(Stored data entries)
·····
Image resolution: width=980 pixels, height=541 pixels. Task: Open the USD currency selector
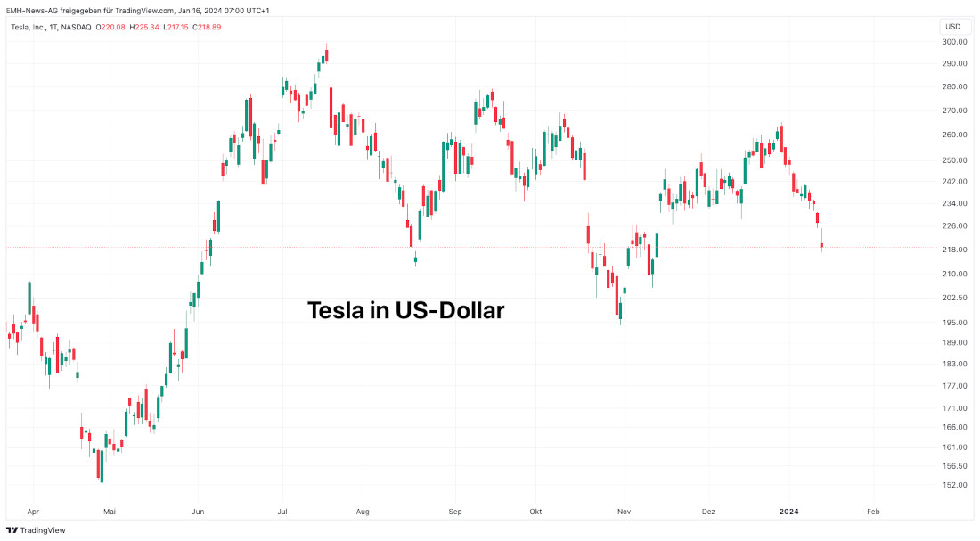click(x=954, y=27)
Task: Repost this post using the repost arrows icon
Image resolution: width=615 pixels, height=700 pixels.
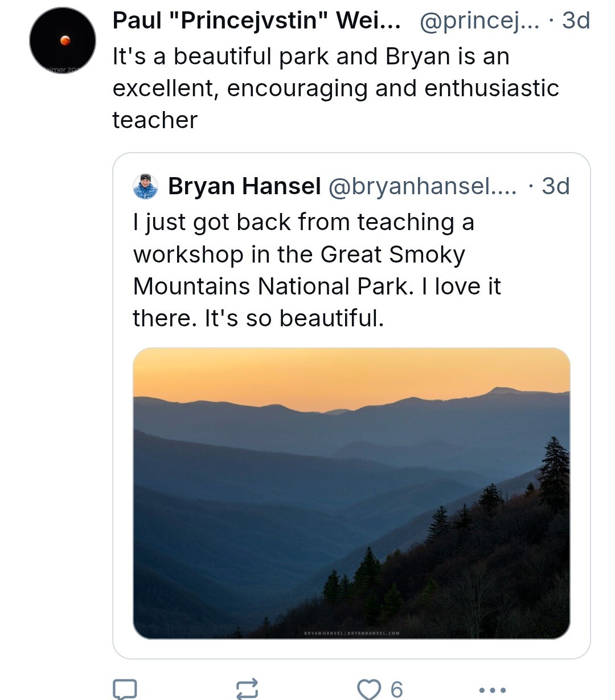Action: [247, 689]
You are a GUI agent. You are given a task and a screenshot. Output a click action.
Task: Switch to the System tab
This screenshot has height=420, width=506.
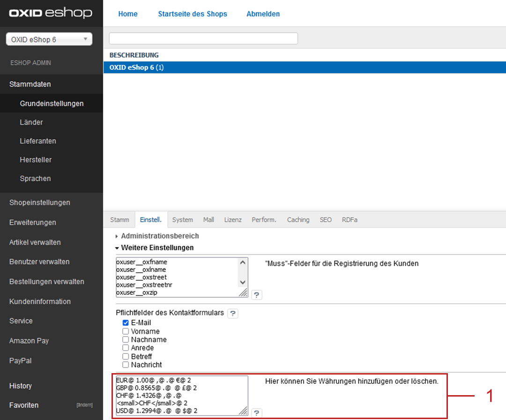pos(182,220)
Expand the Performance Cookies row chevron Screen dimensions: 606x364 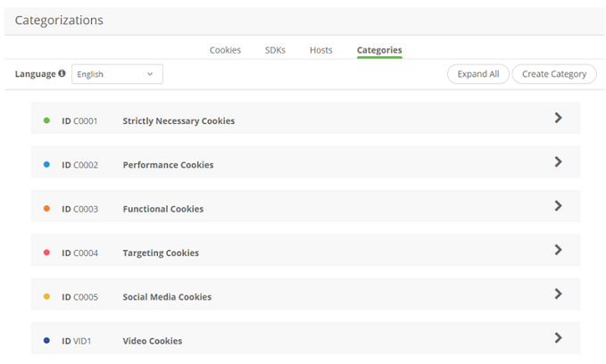(558, 162)
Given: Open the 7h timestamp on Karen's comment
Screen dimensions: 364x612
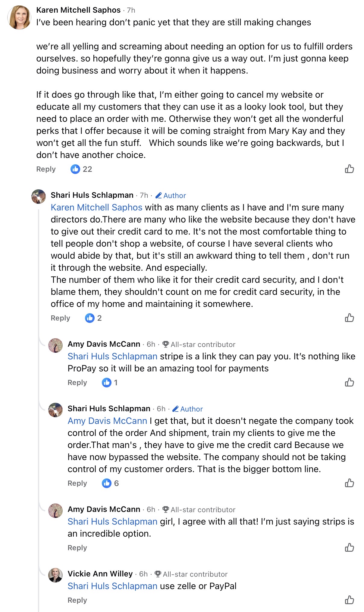Looking at the screenshot, I should tap(131, 10).
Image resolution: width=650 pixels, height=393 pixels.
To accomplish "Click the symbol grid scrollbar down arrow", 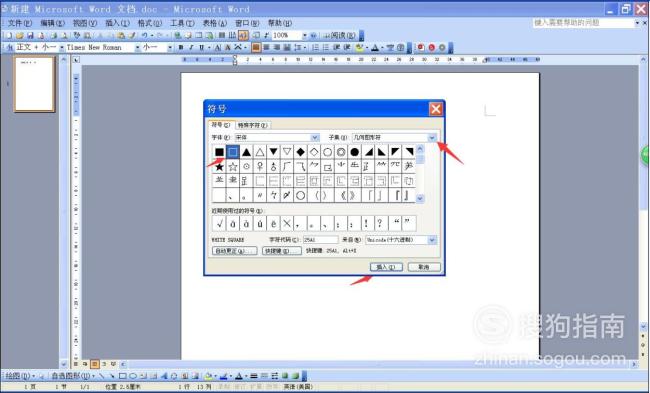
·····
Leave out the pictures and restate, word for word, the lines from the top of the data through the line containing "Task: Switch to the System tab", both included.

Image resolution: width=980 pixels, height=541 pixels. Task: Open the USD currency selector
click(x=954, y=27)
Task: Repost this post using the repost arrows icon
Image resolution: width=615 pixels, height=700 pixels.
Action: [247, 689]
You are a GUI agent. You are given a task and a screenshot. Output a click action.
Task: Switch to the System tab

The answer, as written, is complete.